Project Selection. In this study, we select 15 open-source projects which have been used in prior works. These projects equip large enough data scale and regular metric information, which is conducive to train classifiers. Whereas limits still exist since these projects only come from 3 groups, thus there may be a different result if more diverse data is introduced in the experiment. So, it’s necessary to replicate our study in the future with a wider variety of datasets.

Classifier Selection. The classifiers we select in this work are DNN, RF and LR. Although these are common investigated in defect prediction literatures, they cannot represent all the classifiers. There would be a chance to get a better prediction performance if some newly proposed effective techniques are used during model training. Replication studies using different classifiers may prove fruitful.

Study Replication. DNN and ManualDown are implemented in Python.
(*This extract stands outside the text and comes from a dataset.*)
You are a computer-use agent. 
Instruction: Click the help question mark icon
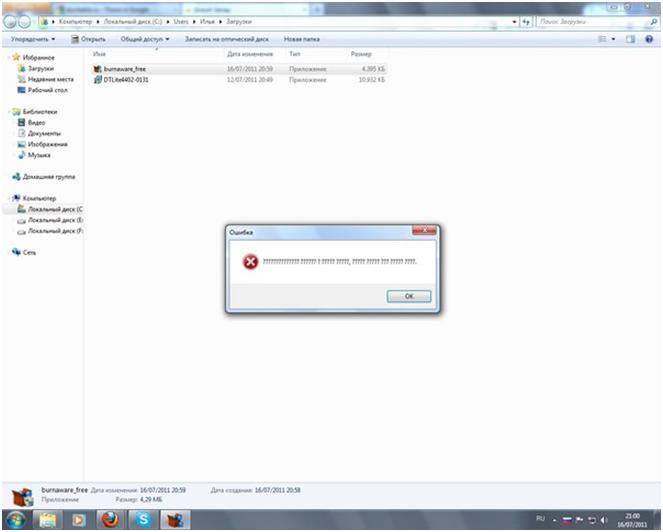[x=649, y=39]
LR and RF are implemented using R packages. The three evaluation measures are implemented in Python. All these open source implementations and datasets can be accessed online at https://github.com/NJUaaron/2019DataTest.

6 Conclusions

Accurate software defect prediction plays an important role in the software industry to alleviate burden of software engineers. Many supervised and unsupervised methods have been proposed in prior works and are proved effective in the literature. However, for supervised methods, there is a limiting factor of defect prediction - the size of data used for training is not big, which restricts the scope of application with defect prediction models in practice. In this study, we construct bigger defect datasets by merging available datasets with same measurement dimension and check whether the promotion in data size will lift defect prediction performance or not. Meanwhile, ManualDown, one of simple module size models, is introduced as a baseline model to measure supervised models’ performances.
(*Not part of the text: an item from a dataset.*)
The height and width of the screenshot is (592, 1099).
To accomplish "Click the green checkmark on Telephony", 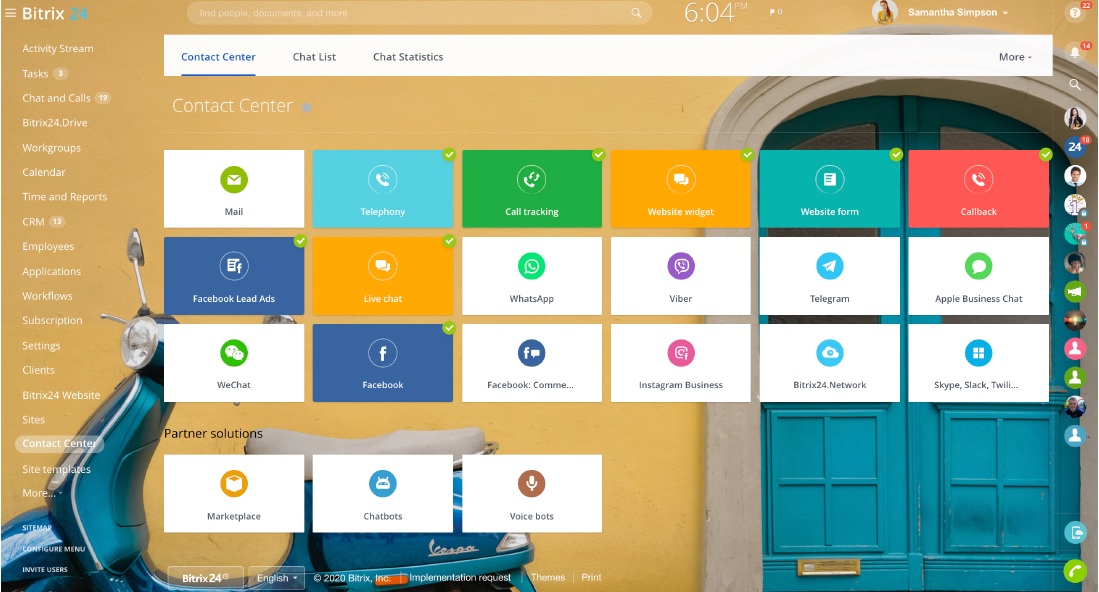I will (450, 155).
In the experience, we test DNN, RF, LR and ManualDown on individual files and merged files. Their prediction performances are evaluated by AUC, F1 and \(CE_{0.2}\), and the experimental results are analyzed by SK test and Win/Tie/Loss technique. In summary, our conclusions are as follow:

  • Performance on larger-scale dataset is not significantly better than performance on raw smaller dataset under AUC, F1 and \(CE_{0.2}\). More precisely, the increase in the size of dataset even makes the classifier perform worse, although the degree of deterioration is not distinct.

  • There is not significant difference between performances of ManualDown and other supervised techniques. In other words, classical supervised models cannot outperform simple module size model on our merged bigger data.